● About this task: What is needed here is an exact repetition of the records below, beginning at the line that has "Click the 插件库 label" and stopping after the line that has "Given: Click the Estimated Location label".

● Data extracts:
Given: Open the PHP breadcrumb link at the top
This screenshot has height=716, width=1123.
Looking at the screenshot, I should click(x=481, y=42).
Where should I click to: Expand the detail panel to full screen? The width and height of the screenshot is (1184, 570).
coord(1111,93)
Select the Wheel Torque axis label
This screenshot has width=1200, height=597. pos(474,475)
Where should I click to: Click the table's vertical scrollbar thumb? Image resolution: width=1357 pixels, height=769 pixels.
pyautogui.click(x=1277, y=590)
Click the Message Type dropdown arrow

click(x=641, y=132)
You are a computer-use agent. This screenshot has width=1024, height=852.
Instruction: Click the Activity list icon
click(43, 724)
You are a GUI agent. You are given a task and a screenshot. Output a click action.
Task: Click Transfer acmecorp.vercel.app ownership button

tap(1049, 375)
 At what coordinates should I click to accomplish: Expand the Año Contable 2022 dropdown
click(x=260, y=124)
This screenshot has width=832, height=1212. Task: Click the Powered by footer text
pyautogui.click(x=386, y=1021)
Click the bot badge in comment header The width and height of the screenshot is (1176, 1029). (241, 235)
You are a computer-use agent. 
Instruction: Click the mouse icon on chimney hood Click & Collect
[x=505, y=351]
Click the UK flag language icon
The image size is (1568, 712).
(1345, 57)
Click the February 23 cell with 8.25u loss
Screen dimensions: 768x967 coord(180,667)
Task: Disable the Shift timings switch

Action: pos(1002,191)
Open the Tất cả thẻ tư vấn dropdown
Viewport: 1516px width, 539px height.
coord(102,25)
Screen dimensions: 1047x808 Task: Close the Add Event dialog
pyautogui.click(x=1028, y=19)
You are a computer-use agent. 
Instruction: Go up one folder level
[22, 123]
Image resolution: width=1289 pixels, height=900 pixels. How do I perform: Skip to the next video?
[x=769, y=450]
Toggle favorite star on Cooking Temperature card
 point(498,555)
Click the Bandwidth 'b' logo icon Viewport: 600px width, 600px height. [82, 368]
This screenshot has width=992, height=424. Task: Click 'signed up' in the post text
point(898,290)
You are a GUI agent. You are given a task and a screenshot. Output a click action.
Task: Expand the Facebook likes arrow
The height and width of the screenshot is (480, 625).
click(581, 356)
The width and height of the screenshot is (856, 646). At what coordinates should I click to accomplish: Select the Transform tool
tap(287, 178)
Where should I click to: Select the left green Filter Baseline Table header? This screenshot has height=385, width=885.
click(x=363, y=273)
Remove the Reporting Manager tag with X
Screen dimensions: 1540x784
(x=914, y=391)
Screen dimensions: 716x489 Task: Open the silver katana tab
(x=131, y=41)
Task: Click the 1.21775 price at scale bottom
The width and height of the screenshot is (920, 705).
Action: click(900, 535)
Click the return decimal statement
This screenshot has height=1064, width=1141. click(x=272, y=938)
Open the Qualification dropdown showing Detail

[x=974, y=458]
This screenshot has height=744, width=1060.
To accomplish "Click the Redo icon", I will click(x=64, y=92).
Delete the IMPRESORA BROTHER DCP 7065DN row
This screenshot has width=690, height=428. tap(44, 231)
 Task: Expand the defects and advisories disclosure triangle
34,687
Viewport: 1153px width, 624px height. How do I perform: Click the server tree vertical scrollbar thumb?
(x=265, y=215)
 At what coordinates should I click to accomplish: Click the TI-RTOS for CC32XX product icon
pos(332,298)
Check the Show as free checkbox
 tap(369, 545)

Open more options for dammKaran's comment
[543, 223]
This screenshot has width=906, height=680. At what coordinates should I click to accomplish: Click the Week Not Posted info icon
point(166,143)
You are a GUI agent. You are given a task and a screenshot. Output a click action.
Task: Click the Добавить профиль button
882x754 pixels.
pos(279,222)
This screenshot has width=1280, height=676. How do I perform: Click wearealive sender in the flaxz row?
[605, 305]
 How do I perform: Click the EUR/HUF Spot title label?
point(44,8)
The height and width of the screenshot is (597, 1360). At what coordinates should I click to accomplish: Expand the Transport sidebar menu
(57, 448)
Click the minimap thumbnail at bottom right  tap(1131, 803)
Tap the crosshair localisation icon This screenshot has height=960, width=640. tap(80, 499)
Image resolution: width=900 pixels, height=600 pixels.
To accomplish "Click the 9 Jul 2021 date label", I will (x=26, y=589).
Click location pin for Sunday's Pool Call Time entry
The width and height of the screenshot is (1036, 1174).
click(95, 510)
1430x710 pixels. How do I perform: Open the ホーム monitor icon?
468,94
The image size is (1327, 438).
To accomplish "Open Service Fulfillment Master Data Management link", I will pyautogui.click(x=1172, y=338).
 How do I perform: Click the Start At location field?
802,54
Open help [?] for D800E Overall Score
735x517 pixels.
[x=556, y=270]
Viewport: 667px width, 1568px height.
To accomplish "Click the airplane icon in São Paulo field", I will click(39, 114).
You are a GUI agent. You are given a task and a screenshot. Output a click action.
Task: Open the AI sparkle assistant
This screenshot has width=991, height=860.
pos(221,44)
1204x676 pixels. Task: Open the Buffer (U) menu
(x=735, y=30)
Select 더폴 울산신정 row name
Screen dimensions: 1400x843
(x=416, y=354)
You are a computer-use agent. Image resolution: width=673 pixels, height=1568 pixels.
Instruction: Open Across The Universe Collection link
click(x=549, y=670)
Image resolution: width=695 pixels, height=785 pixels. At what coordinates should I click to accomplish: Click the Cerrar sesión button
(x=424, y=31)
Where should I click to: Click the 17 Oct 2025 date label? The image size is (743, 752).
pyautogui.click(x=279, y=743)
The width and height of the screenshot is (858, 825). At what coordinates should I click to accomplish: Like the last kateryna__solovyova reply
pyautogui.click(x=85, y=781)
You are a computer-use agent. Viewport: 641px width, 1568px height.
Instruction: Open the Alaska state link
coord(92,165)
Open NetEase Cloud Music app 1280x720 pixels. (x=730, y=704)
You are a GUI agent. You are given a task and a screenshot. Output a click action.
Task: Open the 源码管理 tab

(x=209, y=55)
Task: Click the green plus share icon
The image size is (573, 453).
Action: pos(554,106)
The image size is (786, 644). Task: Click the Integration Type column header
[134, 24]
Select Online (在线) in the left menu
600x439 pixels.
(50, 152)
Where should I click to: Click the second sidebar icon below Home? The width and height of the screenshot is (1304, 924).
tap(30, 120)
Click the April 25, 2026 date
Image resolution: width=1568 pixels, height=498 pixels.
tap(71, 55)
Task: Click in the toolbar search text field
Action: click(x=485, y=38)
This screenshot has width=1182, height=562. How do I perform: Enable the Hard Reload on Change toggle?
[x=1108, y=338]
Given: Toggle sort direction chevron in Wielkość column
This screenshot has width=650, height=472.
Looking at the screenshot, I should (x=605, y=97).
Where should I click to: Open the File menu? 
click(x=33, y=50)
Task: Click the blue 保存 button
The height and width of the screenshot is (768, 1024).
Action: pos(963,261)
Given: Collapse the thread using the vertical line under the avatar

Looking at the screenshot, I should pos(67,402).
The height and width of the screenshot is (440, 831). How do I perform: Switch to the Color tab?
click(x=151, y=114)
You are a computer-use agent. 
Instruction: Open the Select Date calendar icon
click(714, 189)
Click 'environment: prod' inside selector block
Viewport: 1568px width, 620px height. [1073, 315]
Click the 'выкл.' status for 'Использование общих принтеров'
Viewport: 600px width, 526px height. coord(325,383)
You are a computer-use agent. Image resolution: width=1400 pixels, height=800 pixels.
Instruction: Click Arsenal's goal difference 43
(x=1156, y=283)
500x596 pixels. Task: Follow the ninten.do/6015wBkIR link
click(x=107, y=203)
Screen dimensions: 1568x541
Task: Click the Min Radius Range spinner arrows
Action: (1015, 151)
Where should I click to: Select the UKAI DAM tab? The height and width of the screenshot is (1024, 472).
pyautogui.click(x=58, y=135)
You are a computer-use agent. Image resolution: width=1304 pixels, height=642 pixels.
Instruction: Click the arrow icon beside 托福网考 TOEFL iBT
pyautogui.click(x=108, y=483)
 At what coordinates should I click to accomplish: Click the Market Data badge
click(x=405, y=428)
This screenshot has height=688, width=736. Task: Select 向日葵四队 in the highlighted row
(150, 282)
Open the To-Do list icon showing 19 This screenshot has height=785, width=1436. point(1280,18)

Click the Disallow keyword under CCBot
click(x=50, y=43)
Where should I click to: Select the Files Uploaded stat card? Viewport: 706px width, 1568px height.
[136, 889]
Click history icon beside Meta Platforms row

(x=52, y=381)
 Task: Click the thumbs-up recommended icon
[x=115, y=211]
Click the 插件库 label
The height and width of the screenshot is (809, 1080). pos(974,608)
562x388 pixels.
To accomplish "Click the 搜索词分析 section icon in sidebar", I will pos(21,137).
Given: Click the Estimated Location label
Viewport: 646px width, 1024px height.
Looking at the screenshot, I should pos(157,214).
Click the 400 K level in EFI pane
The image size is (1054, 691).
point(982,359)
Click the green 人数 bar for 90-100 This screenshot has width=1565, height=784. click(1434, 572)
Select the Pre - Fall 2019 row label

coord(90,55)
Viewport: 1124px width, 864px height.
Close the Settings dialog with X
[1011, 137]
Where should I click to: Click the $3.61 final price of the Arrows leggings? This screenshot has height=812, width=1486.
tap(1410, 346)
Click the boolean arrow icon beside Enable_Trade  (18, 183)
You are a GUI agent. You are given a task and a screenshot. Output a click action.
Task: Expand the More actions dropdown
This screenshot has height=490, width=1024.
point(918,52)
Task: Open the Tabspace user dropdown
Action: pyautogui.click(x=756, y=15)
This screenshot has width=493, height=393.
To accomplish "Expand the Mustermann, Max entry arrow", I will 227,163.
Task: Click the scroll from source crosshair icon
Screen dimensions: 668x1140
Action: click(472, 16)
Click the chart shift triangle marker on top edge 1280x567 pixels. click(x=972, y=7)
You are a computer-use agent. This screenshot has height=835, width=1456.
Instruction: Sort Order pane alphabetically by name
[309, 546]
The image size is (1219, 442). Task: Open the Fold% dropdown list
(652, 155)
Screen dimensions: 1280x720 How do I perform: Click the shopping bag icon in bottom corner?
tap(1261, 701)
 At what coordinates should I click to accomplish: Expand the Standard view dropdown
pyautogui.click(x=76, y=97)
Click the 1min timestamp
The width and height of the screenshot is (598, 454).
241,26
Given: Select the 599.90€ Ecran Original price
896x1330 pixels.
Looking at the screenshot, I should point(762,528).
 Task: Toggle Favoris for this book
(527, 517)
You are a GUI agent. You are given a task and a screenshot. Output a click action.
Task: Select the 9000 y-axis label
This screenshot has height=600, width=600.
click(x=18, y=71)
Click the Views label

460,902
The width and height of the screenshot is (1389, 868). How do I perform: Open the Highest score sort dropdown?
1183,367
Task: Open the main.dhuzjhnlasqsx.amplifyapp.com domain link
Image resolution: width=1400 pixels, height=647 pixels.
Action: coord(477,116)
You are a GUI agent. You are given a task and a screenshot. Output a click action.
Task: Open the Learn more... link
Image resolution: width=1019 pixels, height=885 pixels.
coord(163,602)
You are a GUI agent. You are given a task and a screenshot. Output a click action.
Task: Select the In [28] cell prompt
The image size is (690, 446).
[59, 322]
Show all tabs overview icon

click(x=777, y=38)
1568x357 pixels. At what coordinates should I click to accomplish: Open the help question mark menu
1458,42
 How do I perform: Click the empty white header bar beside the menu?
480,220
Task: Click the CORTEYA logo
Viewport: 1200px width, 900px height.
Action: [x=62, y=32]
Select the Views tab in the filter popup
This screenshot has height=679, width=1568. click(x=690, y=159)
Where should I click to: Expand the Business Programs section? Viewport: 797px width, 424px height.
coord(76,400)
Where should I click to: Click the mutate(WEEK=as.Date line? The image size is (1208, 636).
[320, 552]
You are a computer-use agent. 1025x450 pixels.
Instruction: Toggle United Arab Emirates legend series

● Exercise result:
Click the 插件库 label
The height and width of the screenshot is (809, 1080). pos(974,608)
562x388 pixels.
To accomplish "Click the 搜索词分析 section icon in sidebar", I will pos(21,137).
Given: Click the Estimated Location label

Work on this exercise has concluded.